INSTRUCTION A: Condense the paragraph of the writing-year reflection that begins "And then of course came the play" into a short bulleted list that keeps its main facts.
INSTRUCTION B: In the writing-year reflection, which award was the short story 'Clean Nature' long-listed for?
INSTRUCTION C: Quote the writing-year reflection word for word, everything from "I suppose I" down to "the longer form.".
--- START OF SELECTED EXCERPT ---
This isn't me in the picture, though it will do as a sort of catch-all for the theme; a time of taking stock, looking at what is ahead, and thinking about what is behind.


It's been a funny sort of year. Of course, I use 'funny' advisedly given the political and social upheavals which have dogged the past twelve months.


I suppose I mean funny in the sense of 'difficult to grasp'. There has been a peculiarity to my writing life that has thrown into question the trajectory it was on. My educational writing has continued apace - more coursebooks, mostly for international students, and the odd revision guide for UK students. But this time last year, my short story 'Clean Nature' was long-listed for the Hastings LitFest Short Story award. It felt like it might be the start of something. I'd always written short stories but this, to go with a winning story for Chichester Writers Group's anthology the year before, seemed to herald a move into prose fiction. This year, too, I finished my fantasy novel, 'Rise of the Andahar' but the lack of success thus far with placing it with an agent had made me question whether I had it in me to produce the longer form.


And then of course came the play. As readers of the blog will know (don't worry - I'll be banging on about it for months to come) I submitted a short play called 'The Summons' to a nationwide call-out by the Directors' Club, operating with Southwark Playhouse, for short dramas to make up a longer piece called 'The Faces of One Day'. Mine was selected, rather to my surprise.


So, for the writer who makes his daily living from educational writing and the odd bit of nonfiction, I'm now taking stock. I have the opportunity to join a network of playwrights in London to pursue the stage work (through the success of 'The Summons') or I can stick to the path I'd set out which was to continue with the short and long-form fiction. I probably don't have time to do both.


I realise this is a first world problem, and a nice one to have. But in fact it speaks to something much more profound, which, for want of a better word, is 'mortality'. I am not a twenty or even thirty year old adventurer standing at the start of a journey, but someone who is perhaps two thirds or three quarters of the way along it. Time is precious. I can't know which path will be a false one, but I think I'll need to choose one rather than the other.


Drama or prose? Short fiction or long-form? Oh - and there's that screenplay I began (unfinished, natch). Plus the second collection of poems (do I have enough to inflict them upon the world?). Hmm.


Perhaps I'll go write a song on the guitar. That's one area where I have no illusions. The way is clear.
--- END OF SELECTED EXCERPT ---
--- START OF DATASET CONTENT ---
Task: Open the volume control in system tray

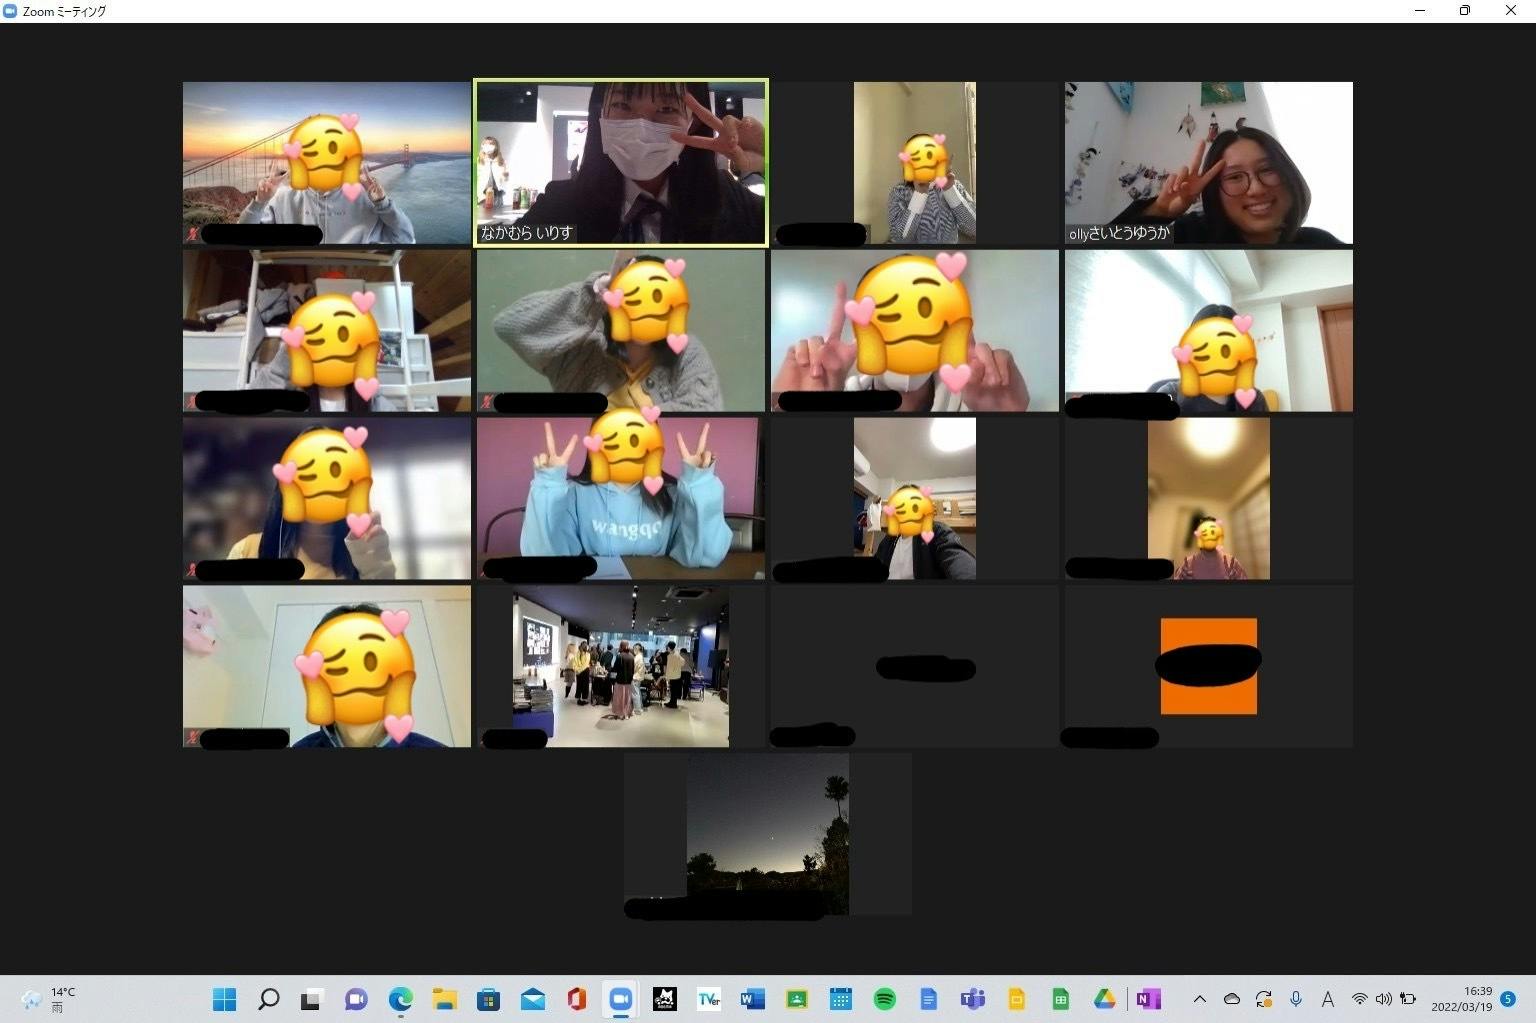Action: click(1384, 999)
--- END OF DATASET CONTENT ---
--- START OF DATASET CONTENT ---
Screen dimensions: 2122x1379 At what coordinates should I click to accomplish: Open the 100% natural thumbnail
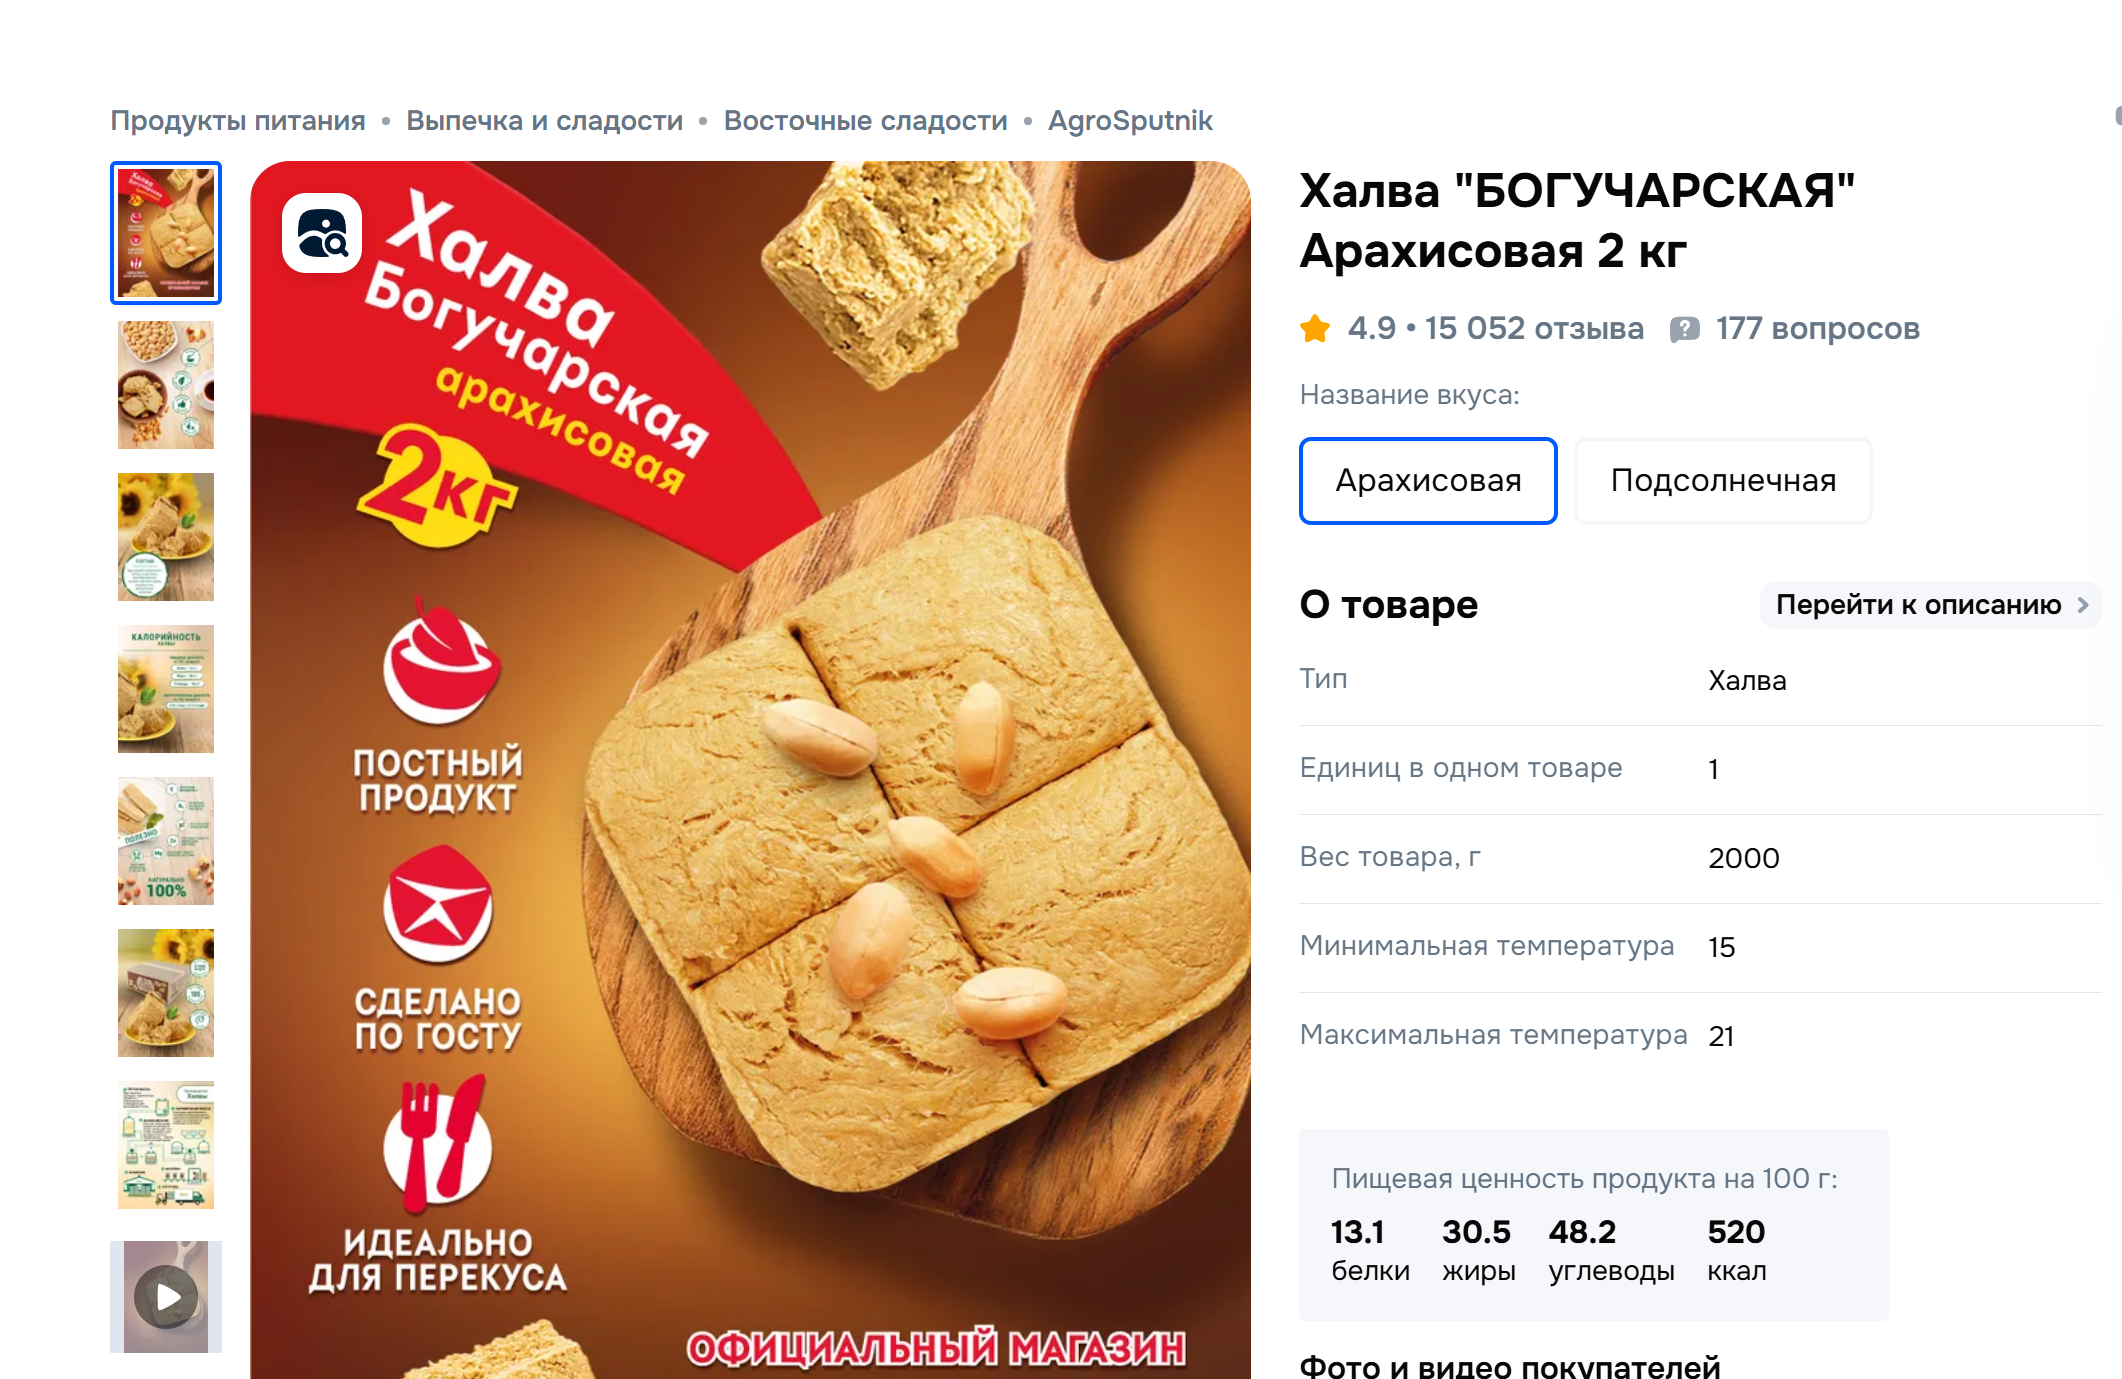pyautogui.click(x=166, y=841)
--- END OF DATASET CONTENT ---
OUTPUT A:
- The writer submitted a short play, 'The Summons', to a nationwide call-out.
- The call-out was run by the Directors' Club, operating with Southwark Playhouse.
- It sought short dramas to make up a longer piece called 'The Faces of One Day'.
- The play was selected, somewhat to the writer's surprise.

OUTPUT B: The Hastings LitFest Short Story award.

OUTPUT C:
I suppose I mean funny in the sense of 'difficult to grasp'. There has been a peculiarity to my writing life that has thrown into question the trajectory it was on. My educational writing has continued apace - more coursebooks, mostly for international students, and the odd revision guide for UK students. But this time last year, my short story 'Clean Nature' was long-listed for the Hastings LitFest Short Story award. It felt like it might be the start of something. I'd always written short stories but this, to go with a winning story for Chichester Writers Group's anthology the year before, seemed to herald a move into prose fiction. This year, too, I finished my fantasy novel, 'Rise of the Andahar' but the lack of success thus far with placing it with an agent had made me question whether I had it in me to produce the longer form.